*Vorliegender Text*

Die Eurozone erlebt derzeit eine Geldschwemme bisher unbekannten Ausmaßes, um die wirtschaftlichen Folgen der Pandemie einzugrenzen. Ein Großteil der Mittel wird finanziert durch die Europäische Zentralbank (EZB) und entsprechenden Anleihekaufprogrammen. Darüber hinaus übernehmen Staaten Bürgschaften für ins Taumeln geratene Unternehmen und begünstigen damit einen effektiveren Geldfluss in die Realwirtschaft. All dies führte zu einem starken Anstieg der Geldmenge (M3), der in der Regel einhergeht mit stärkeren Inflationsraten und steigenden Zinsen. Doch läutet die Pandemie tatsächlich eine Wiedereinführung der Zinsen ein? Erfahren Sie in der heutigen Ausgabe des Zinskommentars warum mittelfristig mit steigenden Zinsen zu rechnen ist.
Markt-Monitoring und Ausblick
Kurzfristiger Zins: Der 3-Monats-Euribor stieg bis Mitte März auf – 0,161% und fällt seit Anfang Mai auf aktuell – 0,484%. Die überdurchschnittlich starke Kapitalnachfrage von staatlicher und nichtstaatlicher Seite hat sich wieder gelegt. Bis Ende 2020 erwarten wir wieder einen leichten Zinsrückgang in Richtung – 0,50%.
Langfristiger Zins: : Der 10jährige SWAP-Satz/3M steht derzeit bei – 0,26%. Mit Sicht auf die nächsten 6-12 Monate rechnen wir eher weiterhin mit negativen, 10-jährigen SWAP-Sätzen.
Bringt Corona die Zinsen zurück?
Der Zusammenhang zwischen Geldmengenwachstum und Inflation lässt sich an Abbildung 1 ablesen. In der Vergangenheit war die Festsetzung des Zinses eines der Hauptinstrumente der Zentralbanken, um die Geldmenge zu steuern und ein stabiles Preisniveau zu erreichen. Seit der Finanzkrise 2008 komplementieren Anleihekaufprogramme das Repertoire der Währungshüter. Diese sind zum Großteil verantwortlich für das derzeit zu beobachtende Geldmengenwachstum. So finanzierte die EZB die Aufnahme von Krediten vieler Mitgliedsländer, um die Einbußen bei Steuereinnahmen auszugleichen und die Wirtschaft z.B. durch Kurzarbeitergeld oder kurzfristige Soforthilfen zu unterstützen. Zwar nahm auch der private Sektor vermehrt Kredite auf, aber längst nicht im Ausmaß des öffentlichen Sektors (siehe Abbildung 2).

*Zu bearbeitende Aufgaben*
a. Übertragen Sie diesen Satz aus dem Zinskommentar ins Englische: „Seit der Finanzkrise 2008 komplementieren Anleihekaufprogramme das Repertoire der Währungshüter.“
b. Greifen Sie den Zinskommentar zum Geldmengenwachstum in der Pandemie nach seinem letzten Satz auf und schreiben Sie ihn weiter.

(Gesammelte Dateneinträge)
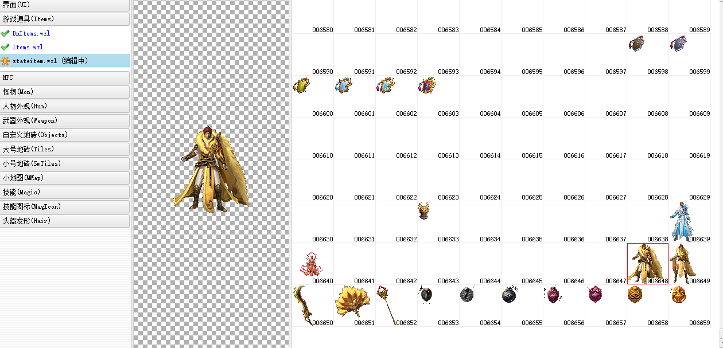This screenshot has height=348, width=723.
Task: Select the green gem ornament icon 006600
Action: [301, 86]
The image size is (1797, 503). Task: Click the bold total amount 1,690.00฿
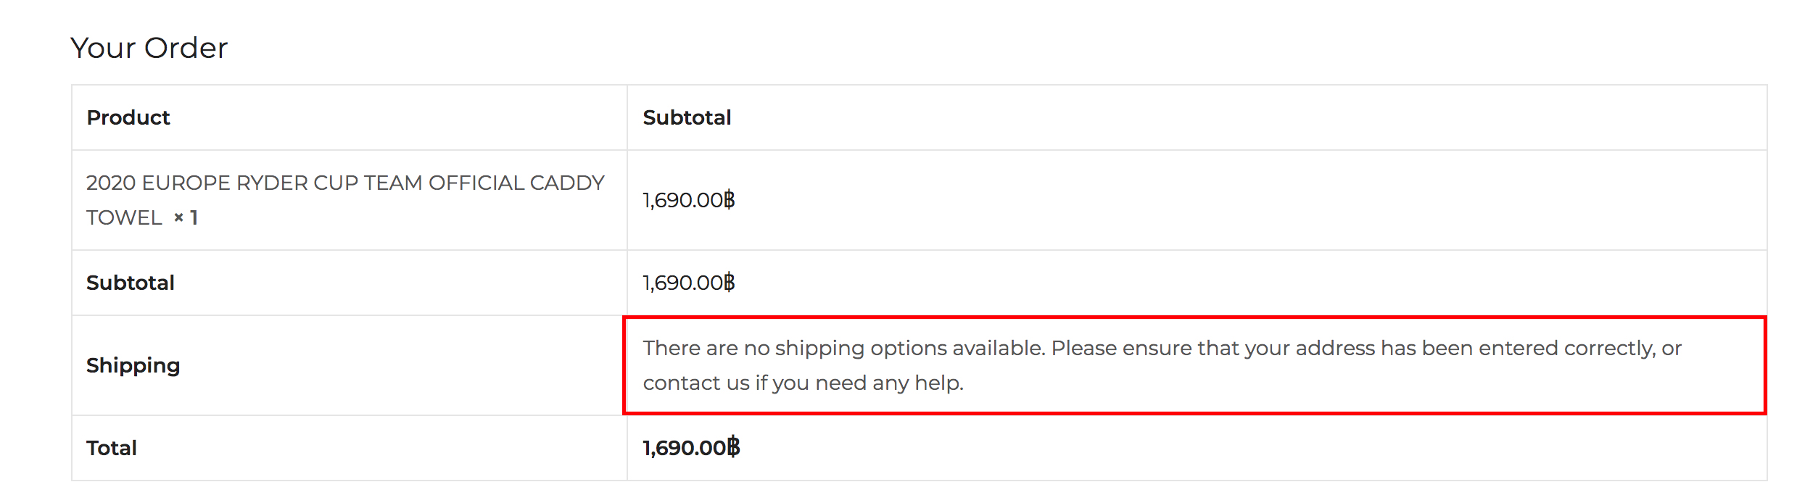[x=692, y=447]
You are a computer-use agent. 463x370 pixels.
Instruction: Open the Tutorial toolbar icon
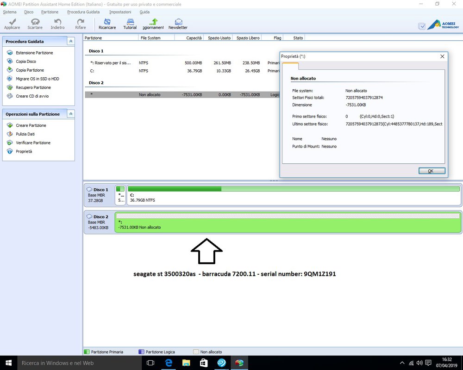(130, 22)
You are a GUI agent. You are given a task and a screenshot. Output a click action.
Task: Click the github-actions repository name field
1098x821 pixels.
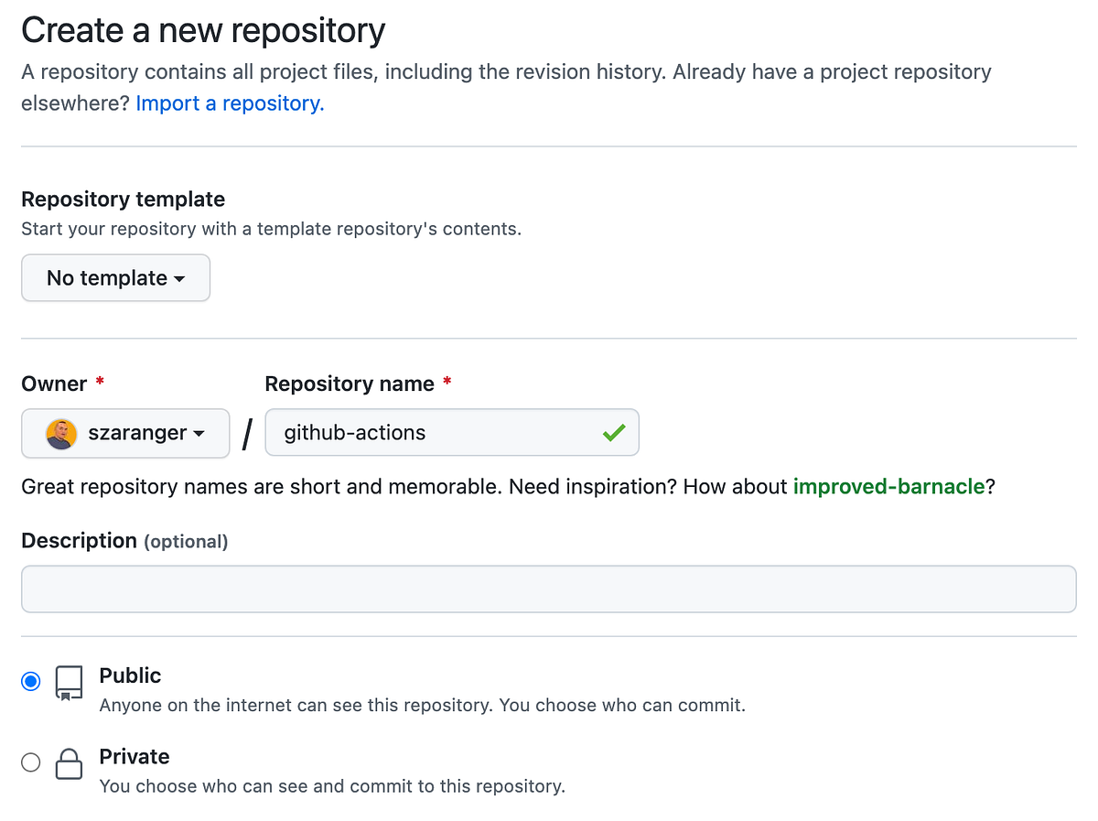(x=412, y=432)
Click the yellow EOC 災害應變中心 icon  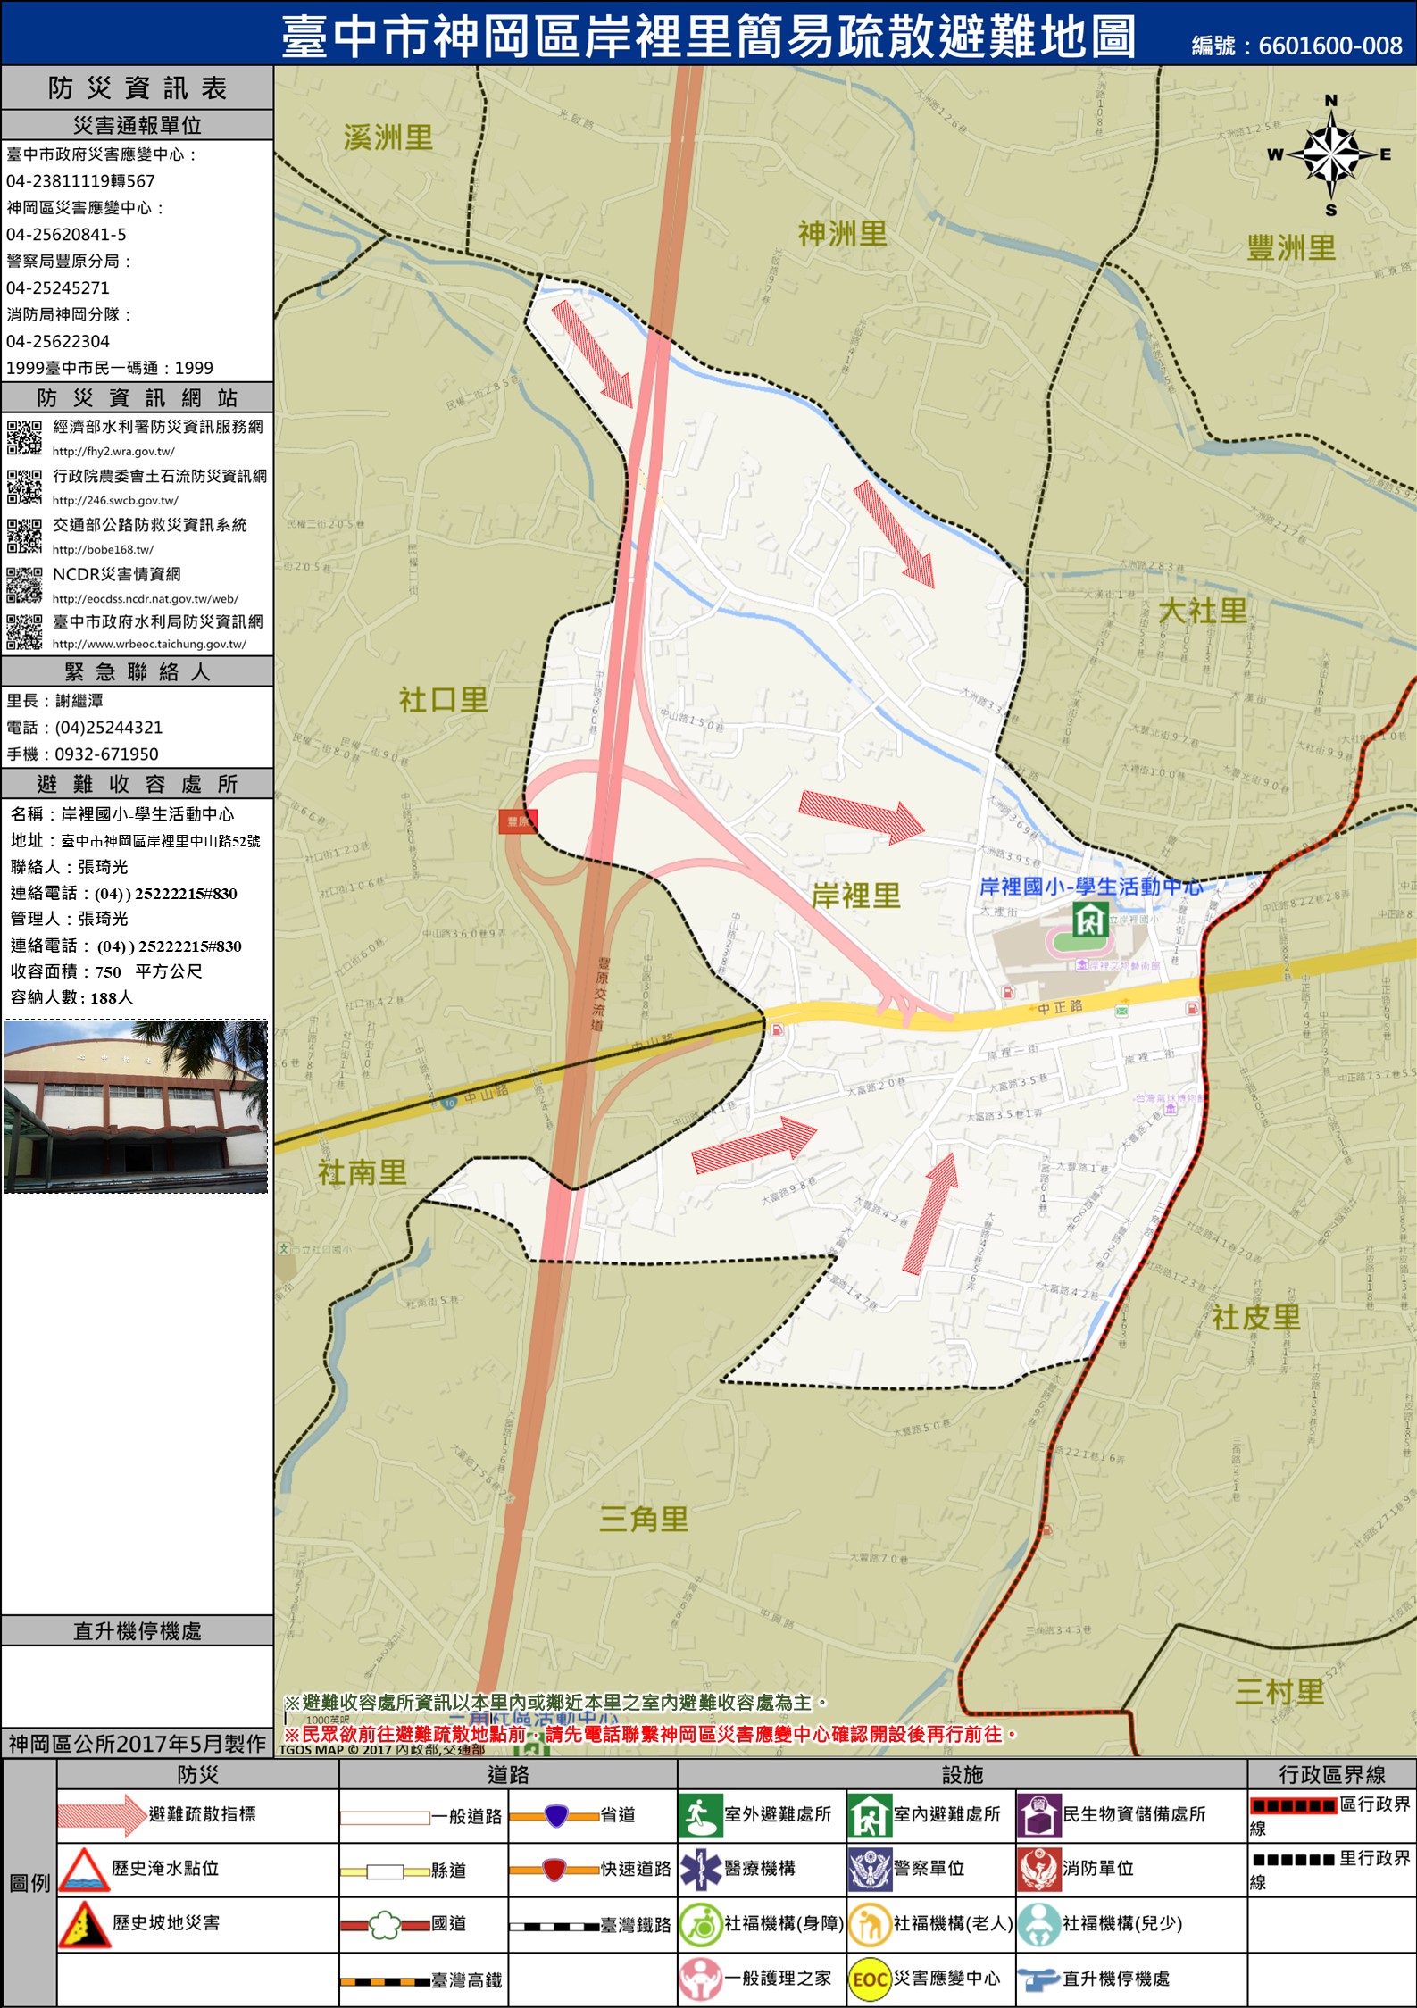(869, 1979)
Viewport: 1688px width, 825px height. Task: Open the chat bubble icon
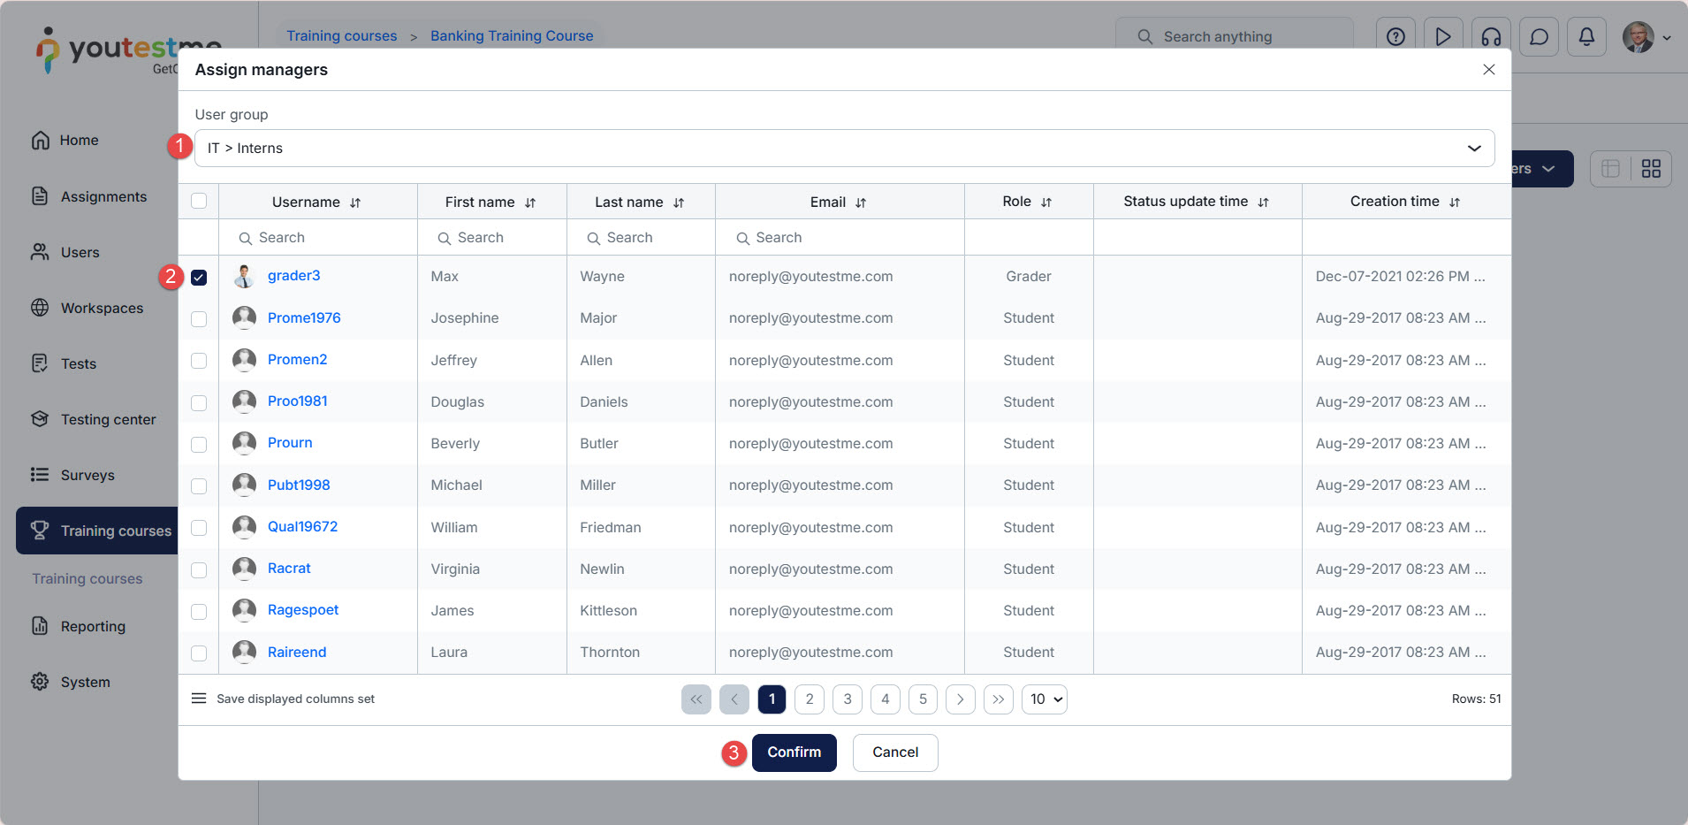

*Gelöste Aufgaben*
a. Since the 2008 financial crisis, bond purchase programs have complemented the repertoire of the currency guardians.

b.
Abbildung 1: Geldmengenwachstum (M3) vs. Inflation
Quelle: Eurostat, Fed of St. Louis, eigene Darstellung
Abbildung 2: Zusammensetzung des Geldmengenwachstums
Quelle: EZB
Wie sich anhand Abbildung 1 feststellen lässt, ist die Eurozone noch weit entfernt von einem Preisniveau, das den Vorstellungen der EZB entspricht. Ganz im Gegenteil. Zuletzt sanken sogar die Preise im August um -0,2 Prozent. Die Geldmenge ist eben nur einer von vielen Faktoren, der die Preisentwicklung beeinflusst. Maßgeblich mitentscheidend ist die wirtschaftliche Aktivität einer Volkswirtschaft, die sich hauptsächlich aus Handel, Konsum und Investitionen zusammensetzt. Im Zuge der Pandemie ist jedoch ein Großteil dieser Komponenten zum Erliegen gekommen und konnte sich noch nicht vollständig erholen. Bei hoher wirtschaftlicher Aktivität besteht auch eine höhere Nachfrage nach Öl – einer der Wachstumstreiber der Inflation.
Viele Unternehmen und Konsumenten sind noch immer verunsichert über den zukünftigen Verlauf der Pandemie, womit vieles von der Bewältigung des Virus abhängt. Das gilt auch für die Inflationsentwicklung. Sobald für alle Wirtschaftsteilnehmer die klare Aussicht auf einen Impfstoff in absehbarer Zeit besteht, wird auch die wirtschaftliche Aktivität steigen und die neuen Mittel in der Realwirtschaft beginnen zu zirkulieren. Es ist nicht zu erwarten, dass das Ende der Pandemie an einem bestimmten Tag festgemacht werden kann, sondern, dass es ein langsamer Prozess sein wird. Die Dynamik dieses Prozesses ist je nach geografischer Lage unterschiedlich, was in einer globalisierten Welt zu großen Herausforderungen führt. Gerade für große Exportnationen, wie z.B. Deutschland. Selten erlebte die Eurozone ein derartiges Geldmengenwachstum, womit davon auszugehen ist, dass mittelfristig (1-2 Jahre) die Inflation und damit die Zinsen steigen.